His friend Simon the Zealot has told him about the carpenter’s son Jesus—maybe he’s the one born to free their country from the yoke of Rome.


This award-winning book presents Jesus in the context of a country simmering with unrest and hatred for its Roman oppressors.


Speare provides the context from some of Christ’s teachings, but allows readers to remember the exact message from their own knowledge. For example, Daniel and a friend are forced to carry the packs of two Roman soldiers for a mile—Jesus’ teaching on the subject is not mentioned. Someone else struggles to pay taxes—"render unto Ceasar" isn't mentioned.
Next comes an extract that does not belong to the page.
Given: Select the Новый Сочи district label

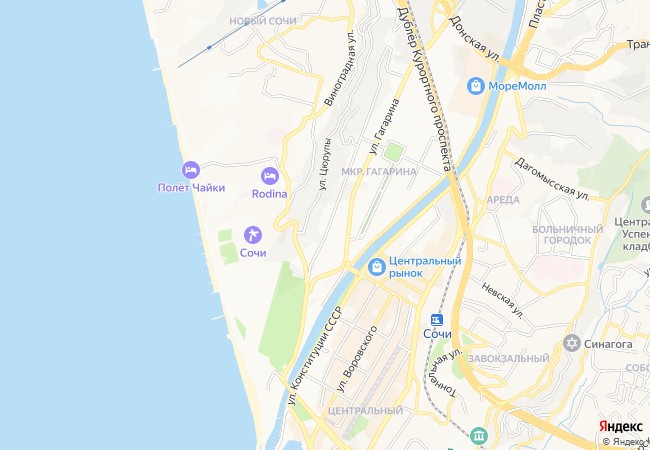Looking at the screenshot, I should (x=263, y=21).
The story’s first excitement starts on page 16 where Daniel frees a slave from a caravan; Jesus preaches for the first time on page 46; on page 70, Daniel defies a Roman soldier and flees for his life; later, Daniel leads an attack against Roman soldiers who are transporting prisoners to the galleys; in between these events, there are quieter moments. Likely readers will be intrigued by seeing Jesus through the eyes of a rebel and will keep reading to discover whether Daniel will come to understand Jesus and his message of love.

 

 

RL 4.1, range 2.5-5.6. 

Of interest to boys and girls.

Newbery Award, 1962.

This review has been acquired and adapted from CleanTeenReads.com.


Content Analysis:  

This review was acquired from CleanTeenReads.com on May 15, 2014 and was not completed using Compass Book Ratings’ standardized checklist.  Nevertheless, it contains useful content information which is included here.  The overall number ratings have been approximated based on this information.

 

Galileans called a violent people; mention of hero being flogged repeatedly by blacksmith, last time his back is raw; hero points out where Joshua fought heathen kings and drove them to the sea; rebel leader Rosh may have fought against the Romans and escaped when others crucified; slave has scars from whippings; rebels jump out at caravan, hero catches man’s arm, "twists it back," takes man’s dagger, and holds knife to man's side; some rebels injured in raid, not graphic, boy injures shoulder, not graphic; people of Nazareth tried to kill Jesus, took him to top of cliff to push him off, but then fell back and let him leave; hero wants to smash soldiers’ faces, picks up rock, villagers restrain him, tell him he’ll bring destruction on entire village; hero wants to stop making swords and "put them to use"; chariot driver deliberately caught old man’s rear wagon wheel, tipping out load; hero dashes water in soldier’s face, gets spear wound, runs away; friend reads hero vengeful Old Testament prophesies such as "His sword is drunk with their blood"; hero’s father and others crucified for trying to save hero’s uncle who was arrested for not paying taxes, uncle fought Romans, sentenced to quarry, soldier killed with sickle, mother died after keeping vigil at crosses, sister becomes recluse after seeing crucifixions, not graphic; hero assigned to rob old miser who travels road alone, jumps out at him, jerks him to his feet; miser pulls two knives on hero; hero knocks him out; people who follow Jesus "snatch bread from the helpless," trample someone who can only crawl; hero helps boy fight off attackers who are upset that his father’s become a tax collector, enjoys fist fight, not very graphic; hero hit across face by Roman soldier twice; hero feels tricked by friend’s sister into carrying Roman pack; Romans catch thief, implication that he’s tortured; rebels lose men—three die, four wounded; guard grabbed around throat, stunned, his weapons taken, he's gagged; slaves flogged; hero plans ambush to save friend, plans to throw rocks down, stop column of prisoners, release friend from chains, use spears if needed; hero knives soldier, feels himself lifted up, then falling against rock, body falls on him, knocked out, has broken shoulder bone and ribs; newly-married recruit killed, pool of blood beneath him; slave killed, speared; hero threatens to tear out tongue of soldier.

 

Slave wears only a dirty loincloth; two men bathe in pond, take some clothing off; mention of "half-naked men" loading barges; mention of half-naked fishermen.

 



Mature Subject Matter:  

Slavery, Death



Alcohol / Drug Use:  

Mention of rebels drinking grape wine, twice; hero drinks date wine with friend’s family; hero given wine with medicine in it when wounded.